A unilingual Anglophone CA? No thanks.

PHOTO DOMINICK GRAVEL, LA PRESSE ARCHIVES

“Media controversy and appeals from politicians prompted CN to announce on Tuesday that it will find a French-speaking director. But we will not be able to resolve each aberration with loud cries either, ”writes Philippe Mercure.

Philip Mercury

Philip Mercury
The Press

We see that in the factories. Employees who subject products to the worst tests imaginable. The objective is to test their solidity, to determine their flaws and to improve the processes.

Posted at 5:00 a.m.

It is to believe that the leaders of Air Canada and Canadian National have given themselves the mission of doing the same thing with our Official Languages ​​Act.

The CEO of an airline already a champion of language complaints who gives a speech in English in Montreal despite warnings… and then arrogantly defends himself against it?

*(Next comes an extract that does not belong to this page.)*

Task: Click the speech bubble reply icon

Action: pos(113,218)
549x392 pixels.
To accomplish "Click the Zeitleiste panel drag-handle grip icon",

A railway undertaking subject to the Official Languages ​​Act and installed rue De La Gauchetière, in Montreal, unable to find a single member who speaks French to sit on its board of directors?

Well imagined. The law, it is true, had not provided for such flagrant affronts.

But that’s good: the federal government is in the process of reviewing its Official Languages ​​Act. And these offenses provide an opportunity to close the gaps.

Media controversy and appeals from politicians prompted CN to announce on Tuesday that it will find a French-speaking director. But neither will we be able to regulate each aberration by loud cries.

If good judgment does not impose itself, it must be imposed by law.

The specialists are clear: CN is not violating current law by having a unilingual Anglophone board of directors. And this, even if this former state-owned company is one of the few companies to which the Official Languages ​​Act applies in full, as if it were still a federal institution.

The law clearly specifies that “senior management must be able to function in these two languages”. But a board, you see, is not management.

This is a flaw. A flaw that Bill C-13 on the modernization of the Official Languages ​​Actcurrently before Parliament.

CN shows the need to improve it.

The chairman of the Standing Committee on Official Languages, Liberal MP René Arseneault, believes that Ottawa should impose a minimum proportion of French-speaking administrators on businesses subject to the Official Languages ​​Act like Air Canada and CN.

Another idea would be to use the wording that already applies to senior management and require that these boards of directors be able to operate in both languages. An obligation that does not affect each individual, but the group as a whole.

We will say that it is symbolic. That the administrators, anyway, will discuss in English among themselves.

But the role of a director is not limited to holding a few meetings a year with the other members of the Board. The College of Company Directors defines it as that of “watching over the interests of the company and its shareholders while being concerned impacts of their decisions on stakeholders”, including employees and “the community in which the company operates”.

Considering this, it is perfectly legitimate to demand that the CAs of former Crown corporations such as CN, Air Canada and NAV Canada be able to maintain relations in French with the community or the employees of the companies they represent. Or simply to understand their concerns.

The power of symbols should not be underestimated either. The shocking casualness with which Air Canada and CN manage their linguistic obligations percolates from the top of the pyramid to the entire organization.

This is how Air Canada has been awash in complaints for decades without it changing.

This is also how CN employees in the east of the country say they are subject to threats and disciplinary sanctions if they use French at work, as our colleague Julien Arsenault recently revealed.

That we are still there in 2022 is unacceptable.

The current version of Bill C-13 already adds teeth to the Official Languages ​​Act. The CN shows us that we have to tighten the screw one more turn.